Hazanavicus est un amoureux de cinéma. D’OSS 117 à The Artist sans oublier ses débuts à Canal + avec la classe américaine qui demeure encore aujourd’hui le sacré graal du Mashup, sa filmographie est profondément marquée par un jeu sur les codes des genres auxquels il s’attaque (espionnage pulp pour OSS, muet pour the Artist, nouvelle vague ici) entre hommages, parodies, expérimentations et regard neuf, quitte à parfois sembler gratuit. Qu’il s’attaque à Godard, cinéaste expérimental par excellence, confère à l’alignement des planètes tellement rien dans ce concept n’est critiquable là où j’aurais dénoncé la connerie imminente si n’importe quel autre nom avait été attaché au projet. Le second point qui fait mouche, est qu’Hazanvicus traite son sujet par la comédie, ce qui est une excellente approche, pour peu que cela n’en ait pas été la seule pertinente.

+++

**Consigne:** Résumez en deux phrases l'extrait de texte ci-dessus.

**Données fournies:**
+++

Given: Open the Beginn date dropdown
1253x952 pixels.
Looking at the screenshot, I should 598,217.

+++

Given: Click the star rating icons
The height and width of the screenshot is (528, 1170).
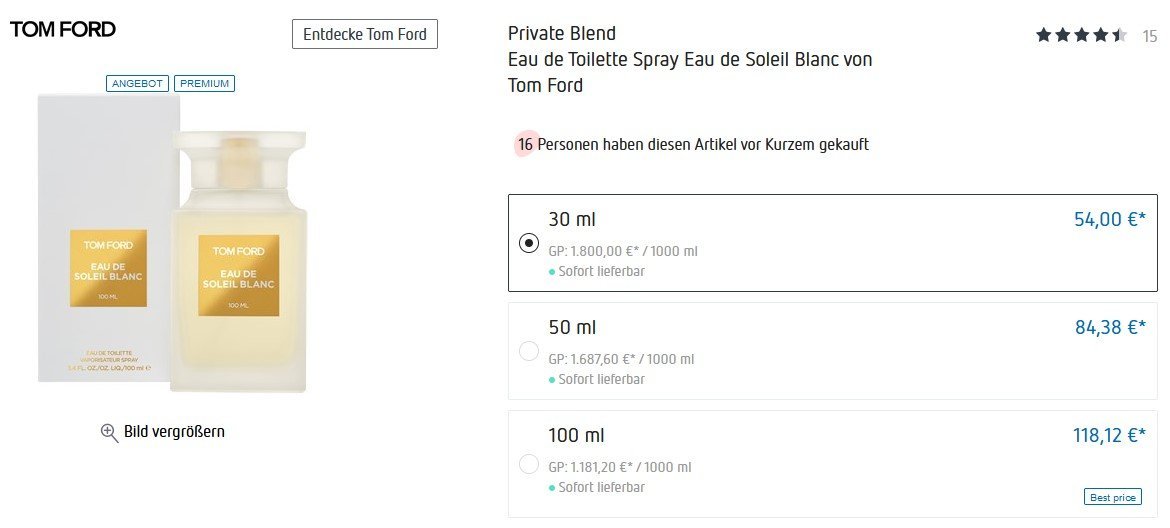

+++

**Corrigé:** Hazanavicus, amoureux de cinéma, a une filmographie profondément marquée par un jeu sur les codes des genres qu'il aborde, de ses débuts à Canal + jusqu'à OSS 117 et The Artist. Selon le texte, qu'il s'attaque à Godard rend le projet irréprochable dans son concept, et traiter ce sujet par la comédie constitue une excellente approche.